- _Records from a data source_
= = = = = = =
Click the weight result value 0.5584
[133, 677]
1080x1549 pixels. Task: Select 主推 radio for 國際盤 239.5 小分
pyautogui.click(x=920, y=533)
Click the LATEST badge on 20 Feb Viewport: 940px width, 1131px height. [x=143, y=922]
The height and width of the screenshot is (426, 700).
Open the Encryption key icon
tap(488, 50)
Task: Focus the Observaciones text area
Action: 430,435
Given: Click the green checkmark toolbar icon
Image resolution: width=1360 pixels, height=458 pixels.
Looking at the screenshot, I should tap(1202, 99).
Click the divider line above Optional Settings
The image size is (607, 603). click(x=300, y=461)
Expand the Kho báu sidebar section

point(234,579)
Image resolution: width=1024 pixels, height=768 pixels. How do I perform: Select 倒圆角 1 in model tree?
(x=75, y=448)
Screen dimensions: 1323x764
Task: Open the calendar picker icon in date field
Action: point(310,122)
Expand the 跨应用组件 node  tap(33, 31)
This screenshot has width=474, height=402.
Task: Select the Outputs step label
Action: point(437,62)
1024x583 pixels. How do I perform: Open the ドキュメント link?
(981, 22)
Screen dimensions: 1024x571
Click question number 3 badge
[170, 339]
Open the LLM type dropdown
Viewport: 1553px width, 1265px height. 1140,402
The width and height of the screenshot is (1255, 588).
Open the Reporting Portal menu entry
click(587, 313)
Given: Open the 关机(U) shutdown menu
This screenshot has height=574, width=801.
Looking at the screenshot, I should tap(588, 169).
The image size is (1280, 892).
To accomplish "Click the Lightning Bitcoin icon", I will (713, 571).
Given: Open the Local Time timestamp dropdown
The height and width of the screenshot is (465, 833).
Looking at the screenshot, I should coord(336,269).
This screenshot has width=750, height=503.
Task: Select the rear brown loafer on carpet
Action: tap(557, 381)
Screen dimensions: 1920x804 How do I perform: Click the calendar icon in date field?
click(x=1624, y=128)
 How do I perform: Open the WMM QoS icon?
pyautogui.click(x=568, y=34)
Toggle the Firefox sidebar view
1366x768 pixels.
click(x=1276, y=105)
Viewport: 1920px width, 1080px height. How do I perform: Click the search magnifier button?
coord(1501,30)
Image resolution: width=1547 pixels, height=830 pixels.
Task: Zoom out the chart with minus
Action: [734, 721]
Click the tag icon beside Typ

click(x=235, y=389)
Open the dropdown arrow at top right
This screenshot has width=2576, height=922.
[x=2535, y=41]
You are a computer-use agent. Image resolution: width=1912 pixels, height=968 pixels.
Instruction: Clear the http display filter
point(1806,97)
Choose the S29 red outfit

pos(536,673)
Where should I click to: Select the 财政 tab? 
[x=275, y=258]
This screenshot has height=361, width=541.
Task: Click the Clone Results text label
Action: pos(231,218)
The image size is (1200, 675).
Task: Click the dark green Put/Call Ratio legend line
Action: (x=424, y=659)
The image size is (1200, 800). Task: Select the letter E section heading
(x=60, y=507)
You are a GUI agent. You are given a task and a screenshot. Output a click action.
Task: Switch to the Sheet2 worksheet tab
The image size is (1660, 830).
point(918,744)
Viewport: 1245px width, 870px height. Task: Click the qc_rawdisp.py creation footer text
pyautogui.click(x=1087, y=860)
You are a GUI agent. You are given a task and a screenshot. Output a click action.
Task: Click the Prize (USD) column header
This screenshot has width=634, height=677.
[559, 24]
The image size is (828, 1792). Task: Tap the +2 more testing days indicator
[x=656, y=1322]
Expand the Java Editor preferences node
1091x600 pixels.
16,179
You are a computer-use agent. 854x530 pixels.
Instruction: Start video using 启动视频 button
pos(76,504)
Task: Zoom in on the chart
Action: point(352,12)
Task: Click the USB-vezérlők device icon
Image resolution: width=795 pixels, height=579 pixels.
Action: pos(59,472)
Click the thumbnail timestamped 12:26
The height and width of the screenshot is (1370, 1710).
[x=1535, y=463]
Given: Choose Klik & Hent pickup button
= = = = = = =
- _EXERCISE REQUIREMENTS_
Reproduce every line above that contains the string "computer".

- _TASK SOLUTION_
You are a computer-use agent. Image resolution: width=1912 pixels, height=968 pixels.
You are a computer-use agent. 854x530 pixels.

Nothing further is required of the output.